→ **What you are asked to do**
Recast the lines of the records below as a numbered list, omitting blank lines and leaving out the pictures.
## start Records for the exercise
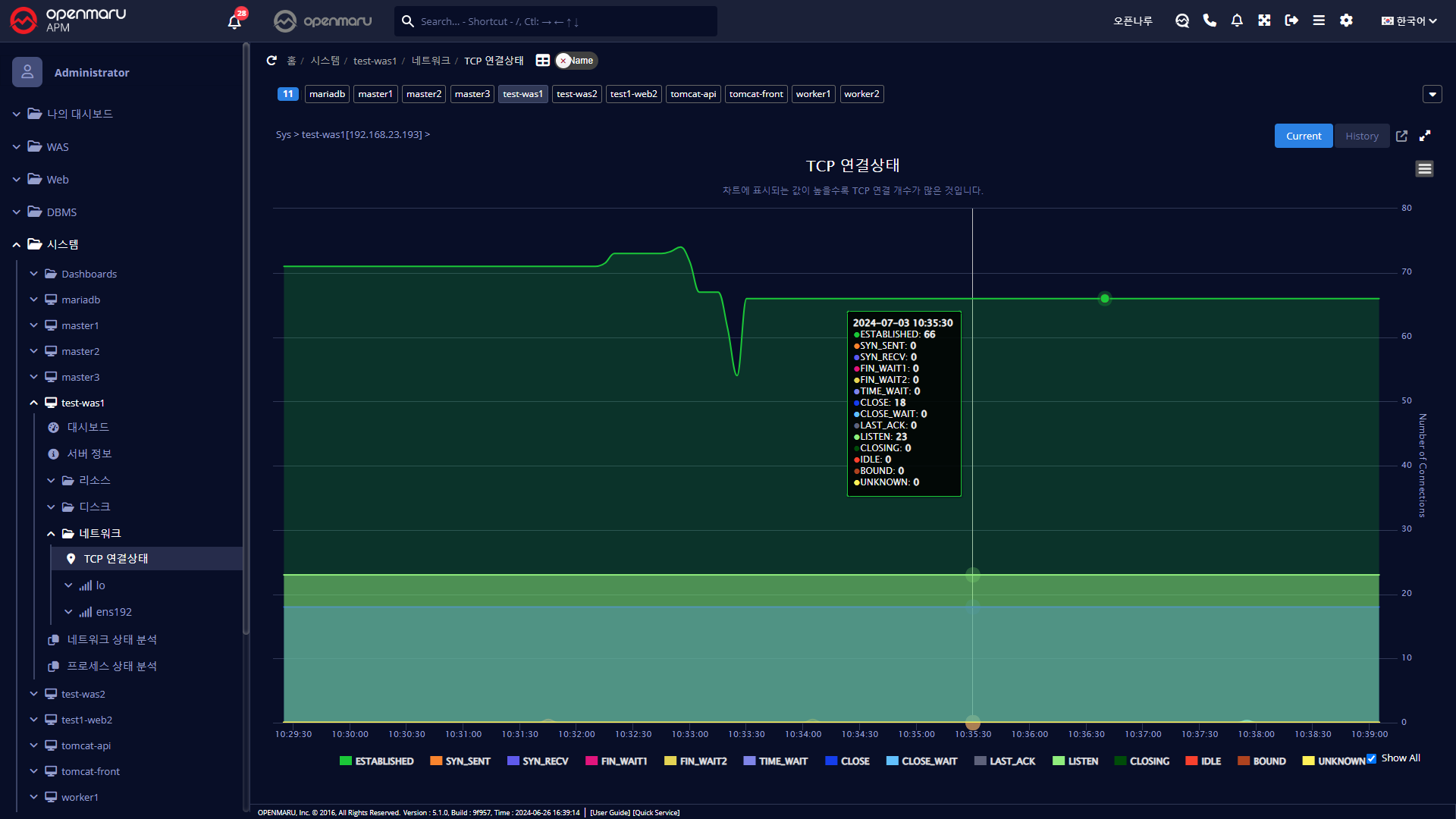The height and width of the screenshot is (819, 1456).
Task: Click the CLOSE_WAIT legend color swatch
Action: [892, 761]
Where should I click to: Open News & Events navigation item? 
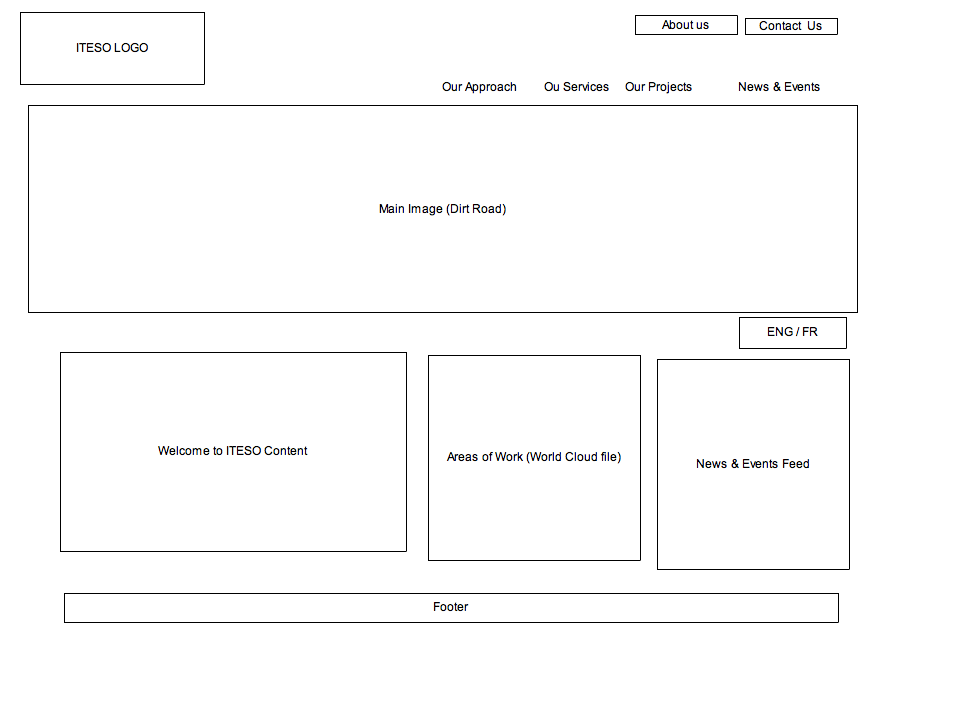point(778,87)
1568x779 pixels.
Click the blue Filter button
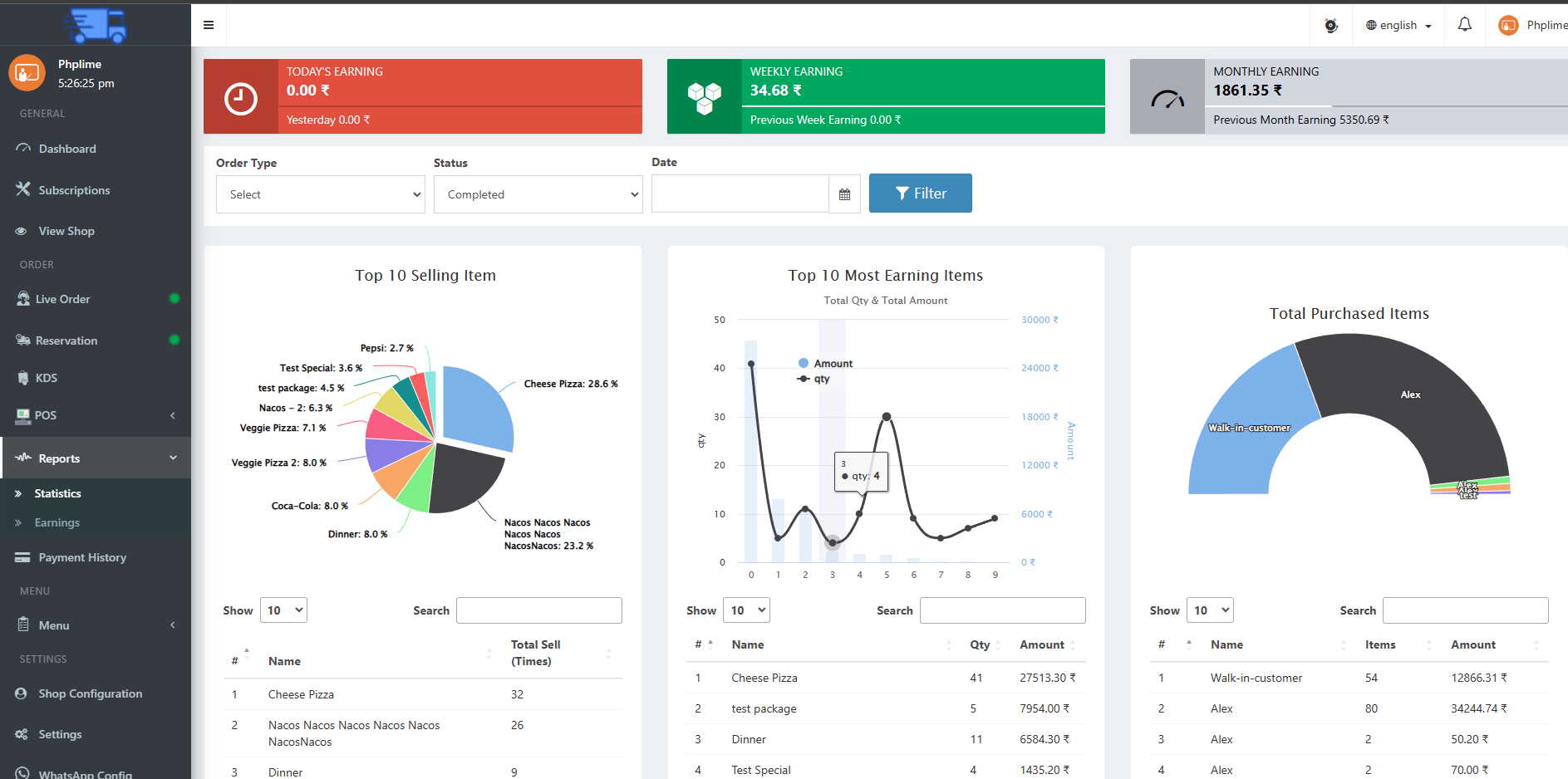pyautogui.click(x=920, y=194)
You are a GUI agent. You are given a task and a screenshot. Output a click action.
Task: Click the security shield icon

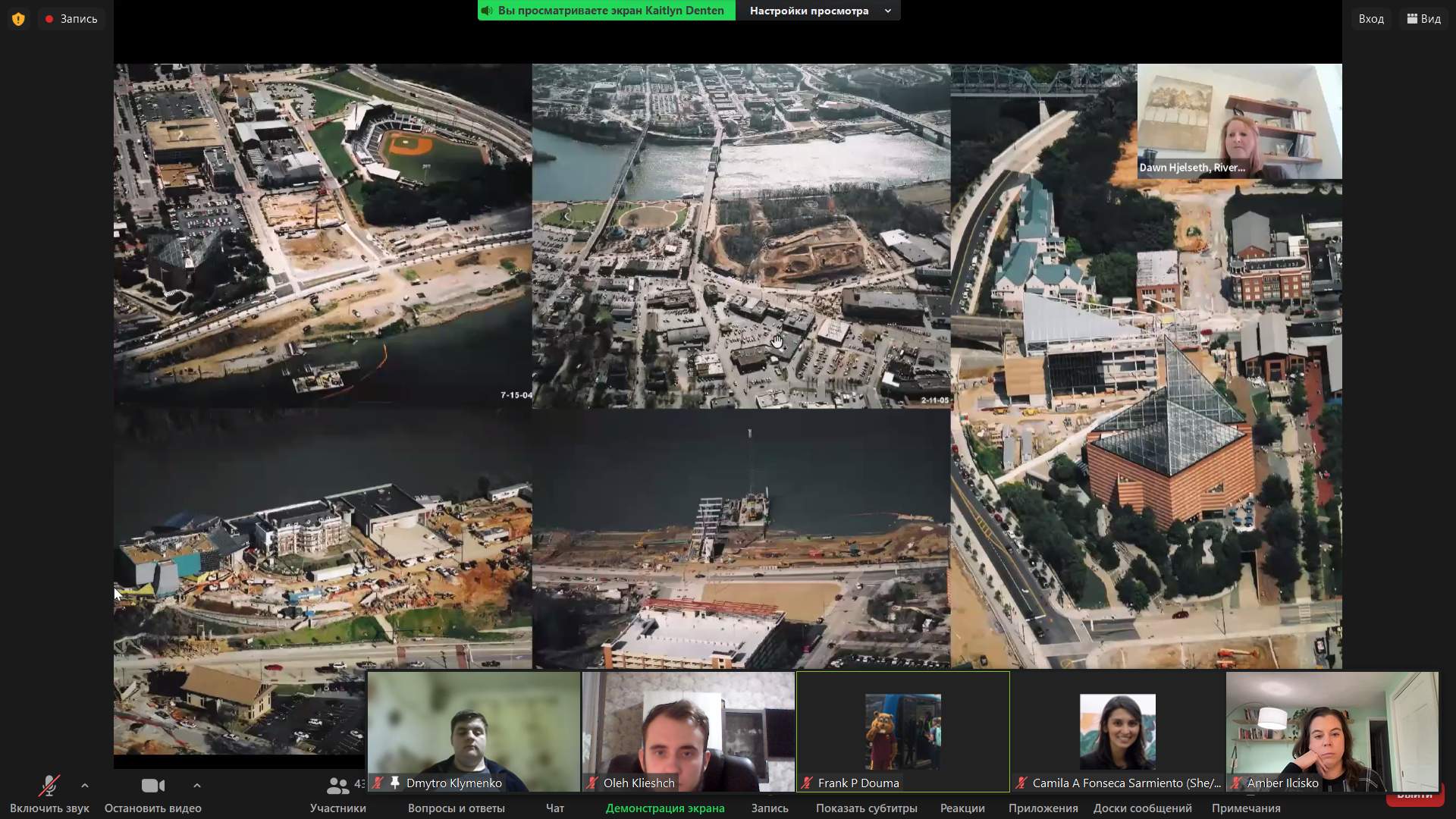pyautogui.click(x=18, y=19)
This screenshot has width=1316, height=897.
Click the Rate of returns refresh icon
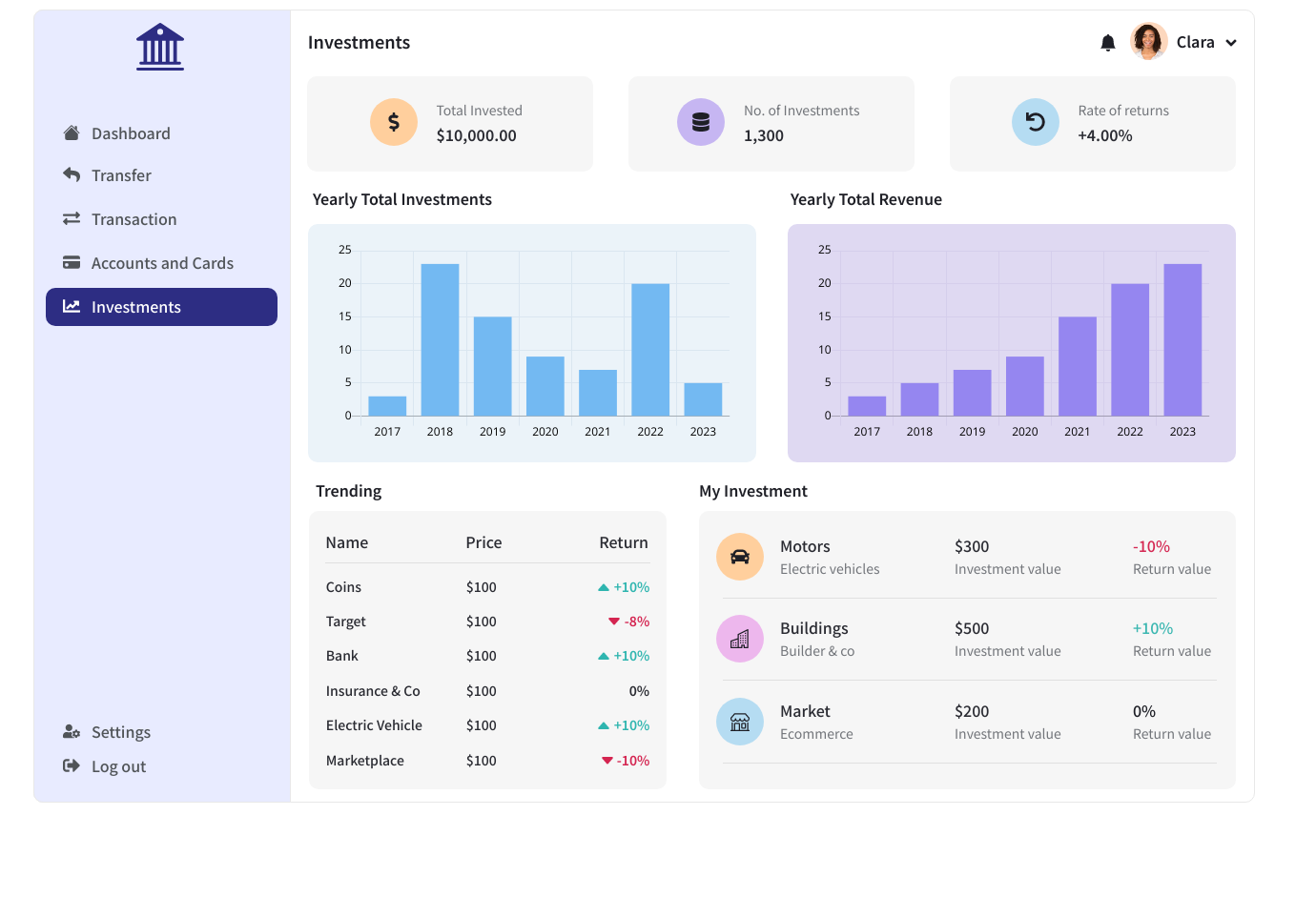coord(1035,122)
## end Records for the exercise
→ **Expected answer**
1. The height and width of the screenshot is (819, 1456).
2. Task: Click the CLOSE_WAIT legend color swatch
3. Action: [892, 761]
4. Where should I click to: Open News & Events navigation item? 
5. point(778,87)
6. 1568x779 pixels.
7. Click the blue Filter button
8. pyautogui.click(x=920, y=194)
9. You are a GUI agent. You are given a task and a screenshot. Output a click action.
10. Task: Click the security shield icon
11. pyautogui.click(x=18, y=19)
12. This screenshot has width=1316, height=897.
13. Click the Rate of returns refresh icon
14. coord(1035,122)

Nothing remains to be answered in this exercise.